Para seguir con el menemismo, previamente a pasar a otros dirigentes con ese tipo de reacciones que antes nos causaban gracia y que hoy suelen ser canceladas al instante por las redes sociales por “políticamente incorrectas” o se convierten en absurdas demandas judiciales –como si la Justicia no tuviera otros trabajos más importantes que atender a políticos ofendidos–, valga lo que le ocurrió a Ramón “Palito” Ortega. Su jura como senador fue escandalosa. Se incorporó a la Cámara con el apoyo del bloque del PJ, a pesar de que la Justicia Electoral había rechazado su postulación y la Alianza trinaba en sus bancas. Juró, pero no le asignaban despacho. “Me voy a instalar debajo de una carpa en la calle”, amenazó a sus compañeros de bloque. Finalmente, le dieron una oficina, pero tan chica y oscura que el exgobernador recibió más de una vez a la prensa fuera del Congreso, literalmente en la vereda.
Ya que hablamos de la Alianza, pasemos a un personaje delicioso: Graciela Fernández Meijide. Me tocó seguirla en una gira por Washington. Ingresó a la sede del Fondo Monetario Internacional, donde iba a tener una reunión importante. A la salida, llamó la atención cómo aferraba su cartera. ¿Algo salió mal?, se le preguntó. “No, pero yo a estos no les dejo la cartera ni loca”, respondió antes de largar una carcajada. Hubo que explicarle la broma a un periodista norteamericano que se había horrorizado.
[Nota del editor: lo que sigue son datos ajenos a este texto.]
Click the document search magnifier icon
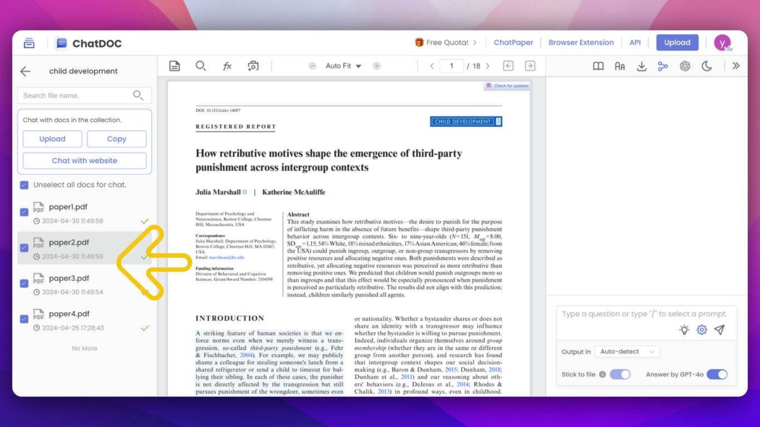Viewport: 760px width, 427px height. pyautogui.click(x=201, y=66)
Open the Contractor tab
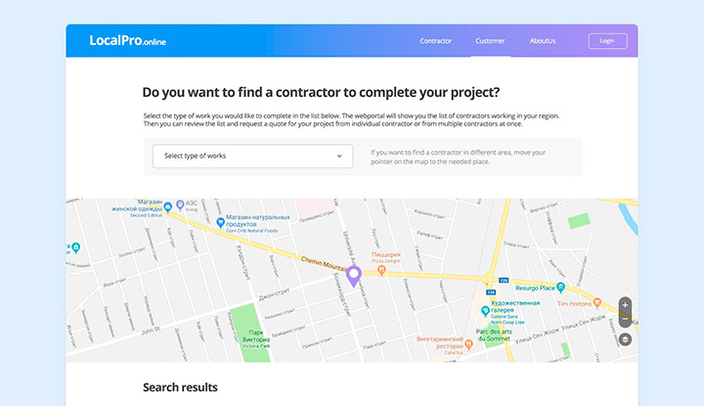This screenshot has width=704, height=406. click(x=436, y=41)

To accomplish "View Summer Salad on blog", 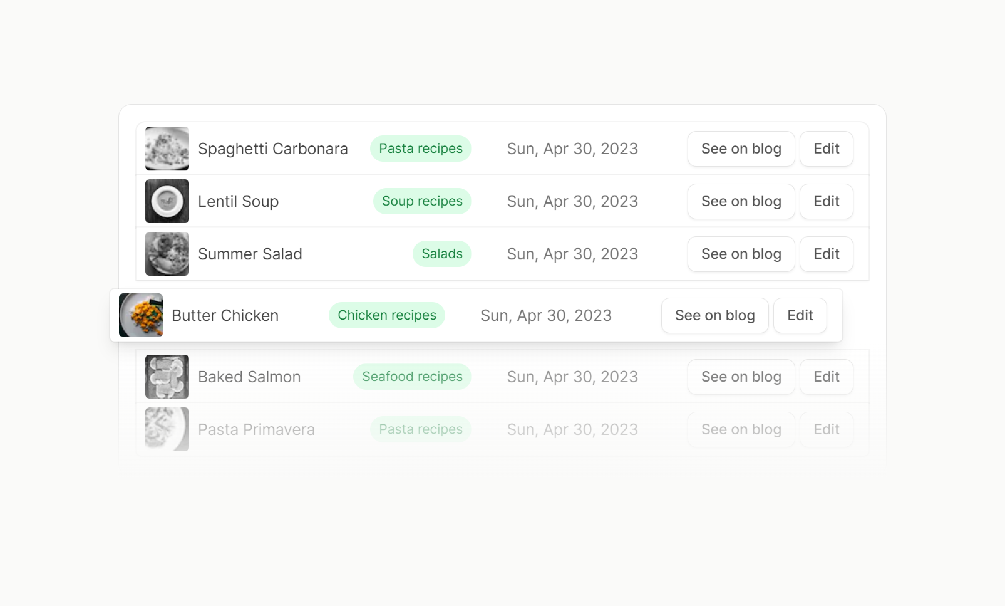I will coord(741,254).
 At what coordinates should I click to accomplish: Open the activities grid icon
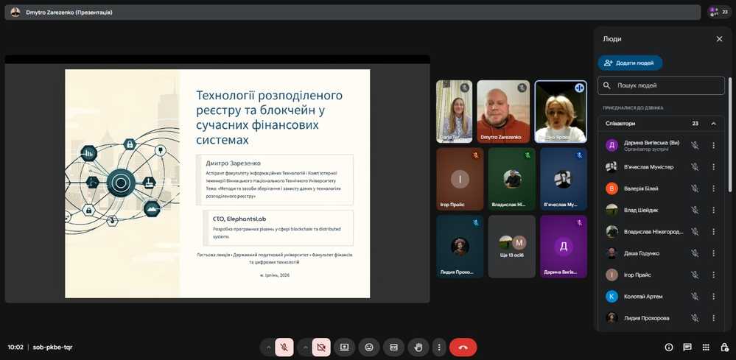pyautogui.click(x=705, y=347)
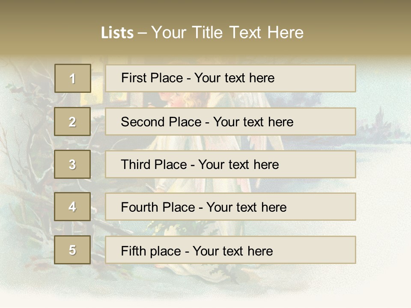Select the "Your Title Text Here" title text
Image resolution: width=411 pixels, height=308 pixels.
pos(227,33)
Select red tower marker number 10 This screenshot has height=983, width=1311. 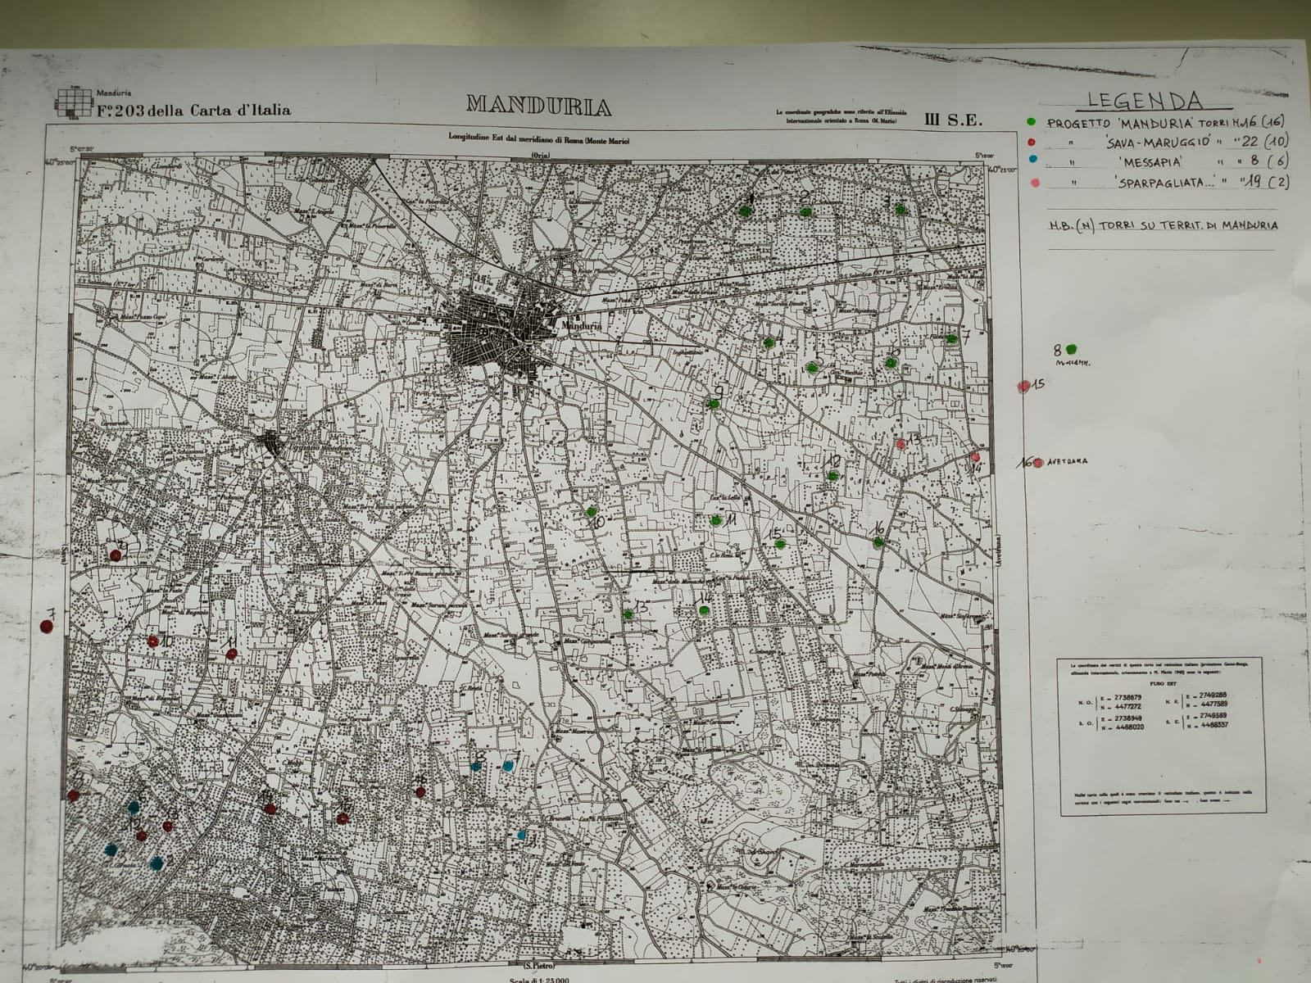pyautogui.click(x=153, y=641)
La gira siguió por la Universidad de Columbia. Muy distendida, conversó con los alumnos. Le preguntaron por Menem. “Es el último caudillo plebeyo que hemos tenido en la Argentina”. Después de quejarse, Menem dijo sentirse orgulloso de ser plebeyo. De caudillo no habló.
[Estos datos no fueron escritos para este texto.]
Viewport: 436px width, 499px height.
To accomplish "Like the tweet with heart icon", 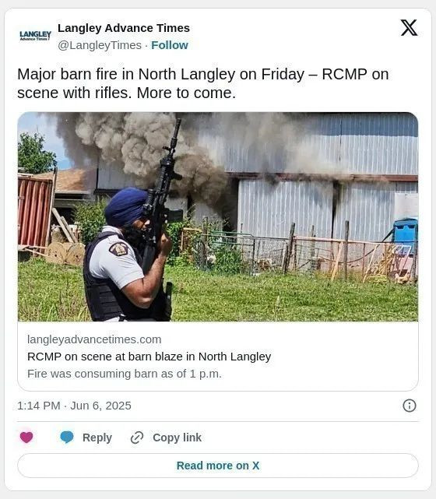I will (26, 438).
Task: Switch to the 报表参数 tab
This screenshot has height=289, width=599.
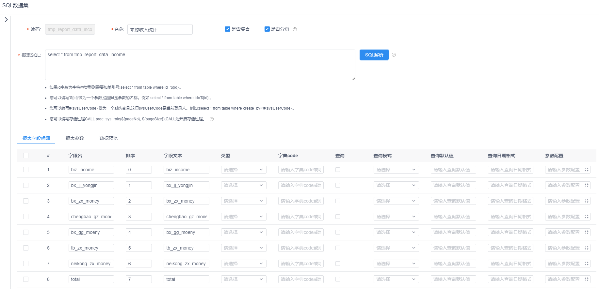Action: tap(75, 138)
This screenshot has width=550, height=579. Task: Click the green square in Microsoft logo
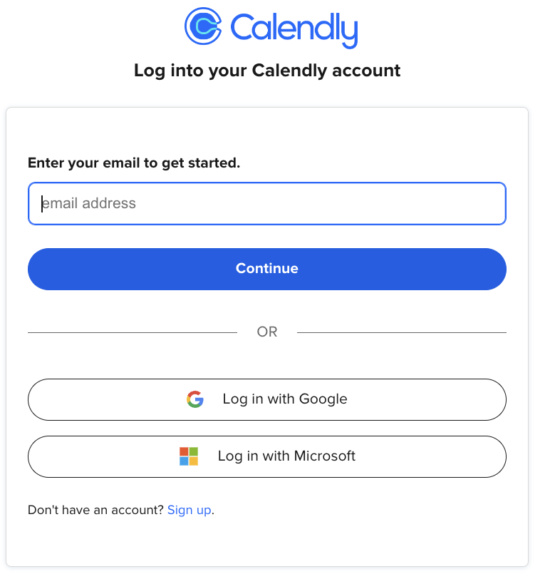coord(194,451)
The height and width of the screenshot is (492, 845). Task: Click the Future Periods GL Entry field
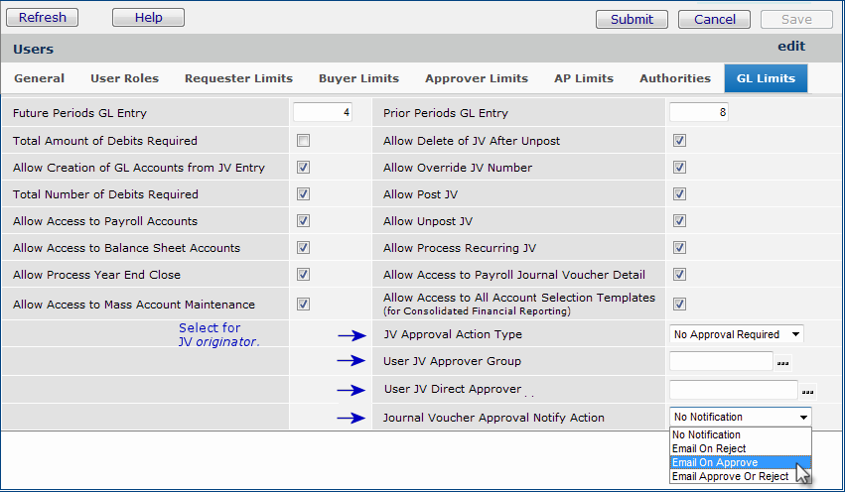323,113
También me tocó cubrir el Movimiento por la Dignidad y la Independencia (Modin), de Aldo Rico, otro personaje profesionalmente curioso. De liderar dos levantamientos carapintadas, pasó a pegarles varios sustos en las urnas a los políticos tradicionales. Ya como intendente de San Miguel, una noche se acuarteló en el Hospital Larcade. Quería imponer la emergencia sanitaria, que era resistida. Tuvo que abandonar la “asonada” por decisión judicial. A la salida, un periodista le preguntó si lo sentía como una derrota. “¿Qué derrota? ¿Dónde está el enemigo?”, lo increpó Rico y partió marcando el paso. En sus oficinas siempre había mapas colgados y las reuniones se realizaban en “salas de situación”.
Me pusieron también a cargo de la cobertura de Mohamed Alí Seineldín. Fui a entrevistarlo al Penal Militar de Campo de Mayo, donde se encontraba detenido por haber liderado la última y también cruenta rebelión carapintada del 3 de diciembre de 1990. Ya dentro del lugar, quise tomar una silla para sentarme. Me cortó en seco. Le dio la orden de alcanzármela al excoronel Luis Baraldini. “Que trabajen los presos”, dijo. Nadie se rió. Solo yo. Creo que de los nervios.
En su obra No callar, Javier Cercas sostiene: “La ironía y el humor suelen ser no solo un síntoma de decencia individual, sino también de salud colectiva. Sin ironía no hay tolerancia. Y sin tolerancia no hay civilización. Ni acaso humanidad: los seres humanos bromean; los animales, no”.